Penduduk negeri batik tampaknya memang suka dengan keisengan. Segala yang ingin dilakukannya tidak lain berawal dari ide-ide nyeleneh dan penuh keisengan. Bukan sesuatu yang serius, bukan pula sesuatu yang menguras pikiran. Tetapi, ketika ide itu direalisasikan, mereka melakukannya dengan sangat serius dan amat detil. Tidak main-main.
Begitulah mereka di dalam menjalani hidup. Batik yang menjadi bagian dari denyut kehidupan mereka pun tak cukup bagi mereka hanya dibentangkan pada selembar kain sepanjang 2 meter. Lalu, mereka pun berkehendak membatik apa saja.
Dunia ingin mereka batik. Lalu, muncul pencatatan rekor dunia Guiness. Sepanjang 1.200 meter kain dibentangkan, menjulur sampai melintas di jalanan. Kemudian dibatik oleh ribuan orang pula.
Tidak hanya itu, semesta pun ingin mereka batik. Lalu, muncul angka 1,67 miliyar rupiah---yang pada tahun 70-an angka itu merupakan angka yang fantastis---guna membangun Planetarium.
Tak heran jika UNESCO akhirnya menjadi takluk atas kegigihan rakyat negeri batik. Mereka akhirnya mengakui keunggulan rakyat negeri batik sebagai pemilik sah batik, setelah diuji dengan berbagai macam kriteria yang mereka buat.
Ibarat sebuah sayembara pencak silat, rakyat negeri batik ini adalah pendekar pilih tanding. Bagaimana tidak, lawan mereka bukanlah pendekar biasa. Lawan mereka adalah pendekar besar yang memang memiliki kekuatan yang tidak sebanding dengan pendekar negeri batik.
Sebab, yang mereka lawan itu adalah kekuatan yang bernama negara. Bahkan tidak hanya satu, tetapi ada beberapa. Malaysia, Tiongkok, India, dan beberapa negara lain yang juga ikut rebutan mengaku sebagai pemilik batik itulah lawan pendekar yang satu ini.

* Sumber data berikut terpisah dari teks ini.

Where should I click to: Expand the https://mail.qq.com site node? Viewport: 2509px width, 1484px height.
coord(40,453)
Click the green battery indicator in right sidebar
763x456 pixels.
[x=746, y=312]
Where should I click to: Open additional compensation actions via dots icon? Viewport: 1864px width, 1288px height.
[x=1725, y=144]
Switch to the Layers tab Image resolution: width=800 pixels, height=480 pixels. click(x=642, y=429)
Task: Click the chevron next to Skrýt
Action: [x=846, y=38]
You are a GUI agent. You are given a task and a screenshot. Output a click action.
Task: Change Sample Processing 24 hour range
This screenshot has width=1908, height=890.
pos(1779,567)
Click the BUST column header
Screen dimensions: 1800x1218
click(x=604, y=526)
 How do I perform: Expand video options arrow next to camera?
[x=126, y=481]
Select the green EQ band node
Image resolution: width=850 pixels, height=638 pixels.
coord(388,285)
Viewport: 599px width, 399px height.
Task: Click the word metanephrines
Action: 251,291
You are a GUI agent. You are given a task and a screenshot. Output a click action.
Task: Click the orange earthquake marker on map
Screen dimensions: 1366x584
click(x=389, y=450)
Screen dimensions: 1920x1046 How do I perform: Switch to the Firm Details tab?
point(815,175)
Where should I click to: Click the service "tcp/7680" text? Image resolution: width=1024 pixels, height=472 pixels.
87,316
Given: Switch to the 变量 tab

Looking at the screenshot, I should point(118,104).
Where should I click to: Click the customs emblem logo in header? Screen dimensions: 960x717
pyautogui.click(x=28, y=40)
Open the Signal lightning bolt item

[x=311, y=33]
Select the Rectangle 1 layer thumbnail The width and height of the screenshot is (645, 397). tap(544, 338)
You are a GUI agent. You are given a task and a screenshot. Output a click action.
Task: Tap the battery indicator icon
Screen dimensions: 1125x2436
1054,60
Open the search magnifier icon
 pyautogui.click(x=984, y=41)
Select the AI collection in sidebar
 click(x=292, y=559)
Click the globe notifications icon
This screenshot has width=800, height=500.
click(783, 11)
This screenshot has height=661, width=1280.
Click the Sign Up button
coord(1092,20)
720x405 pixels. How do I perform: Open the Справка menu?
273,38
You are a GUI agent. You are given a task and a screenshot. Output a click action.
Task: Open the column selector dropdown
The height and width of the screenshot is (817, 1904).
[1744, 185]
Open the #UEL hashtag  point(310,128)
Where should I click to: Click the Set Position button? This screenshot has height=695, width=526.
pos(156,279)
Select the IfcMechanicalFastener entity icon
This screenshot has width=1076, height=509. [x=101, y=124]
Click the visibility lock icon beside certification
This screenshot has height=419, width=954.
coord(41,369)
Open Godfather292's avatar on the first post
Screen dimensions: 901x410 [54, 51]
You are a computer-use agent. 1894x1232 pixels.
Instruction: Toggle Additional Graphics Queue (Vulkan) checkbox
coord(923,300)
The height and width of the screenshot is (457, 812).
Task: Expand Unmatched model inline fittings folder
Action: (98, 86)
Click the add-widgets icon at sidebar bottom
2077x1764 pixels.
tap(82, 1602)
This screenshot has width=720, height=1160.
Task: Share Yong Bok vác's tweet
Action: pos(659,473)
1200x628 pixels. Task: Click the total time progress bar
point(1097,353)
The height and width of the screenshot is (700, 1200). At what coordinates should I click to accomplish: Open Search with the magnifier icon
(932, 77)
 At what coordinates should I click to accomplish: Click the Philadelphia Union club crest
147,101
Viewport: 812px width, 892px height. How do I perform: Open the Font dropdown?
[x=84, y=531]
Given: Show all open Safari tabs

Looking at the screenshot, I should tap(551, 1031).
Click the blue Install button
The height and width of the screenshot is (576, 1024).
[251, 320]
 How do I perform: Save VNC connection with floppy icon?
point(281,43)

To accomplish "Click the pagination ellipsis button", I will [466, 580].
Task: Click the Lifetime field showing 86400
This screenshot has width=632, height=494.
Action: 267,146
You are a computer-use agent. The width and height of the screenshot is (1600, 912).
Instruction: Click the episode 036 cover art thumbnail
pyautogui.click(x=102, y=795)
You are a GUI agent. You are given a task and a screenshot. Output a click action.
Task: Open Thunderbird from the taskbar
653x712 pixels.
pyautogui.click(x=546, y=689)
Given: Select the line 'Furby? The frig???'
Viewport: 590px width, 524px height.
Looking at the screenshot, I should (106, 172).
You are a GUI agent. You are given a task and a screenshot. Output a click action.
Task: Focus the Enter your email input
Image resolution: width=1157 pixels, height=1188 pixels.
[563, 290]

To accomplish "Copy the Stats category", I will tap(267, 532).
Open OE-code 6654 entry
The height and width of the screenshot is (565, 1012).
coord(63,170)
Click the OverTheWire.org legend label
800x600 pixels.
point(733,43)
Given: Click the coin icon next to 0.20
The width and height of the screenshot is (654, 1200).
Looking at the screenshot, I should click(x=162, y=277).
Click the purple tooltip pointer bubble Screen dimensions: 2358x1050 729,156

Sudah pasti mereka memiliki kekuatan yang lebih besar karena mereka memiliki bala tentara, diplomat-diplomat ulung, modal finansial yang menggunung, juga kekuatan-kekuatan lainnya.
Sementara pendekar sakti yang satu ini hanya sebuah kota kecil, yang luasnya pun hanya 45 kilometer persegi dan dihuni oleh penduduk yang mayoritas bekerja sebagai buruh.
Bahkan, ada juga sebagian yang terpaksa memburuh di mancanegara, seperti Malaysia, Arab Saudi, Hongkong, dan negara-negara lainnya.
Jelas, pendekar negeri batik ini berhadapan dengan lawan yang sangat tak sepadan. Maka, kalaupun kalah, sudah pasti wajar.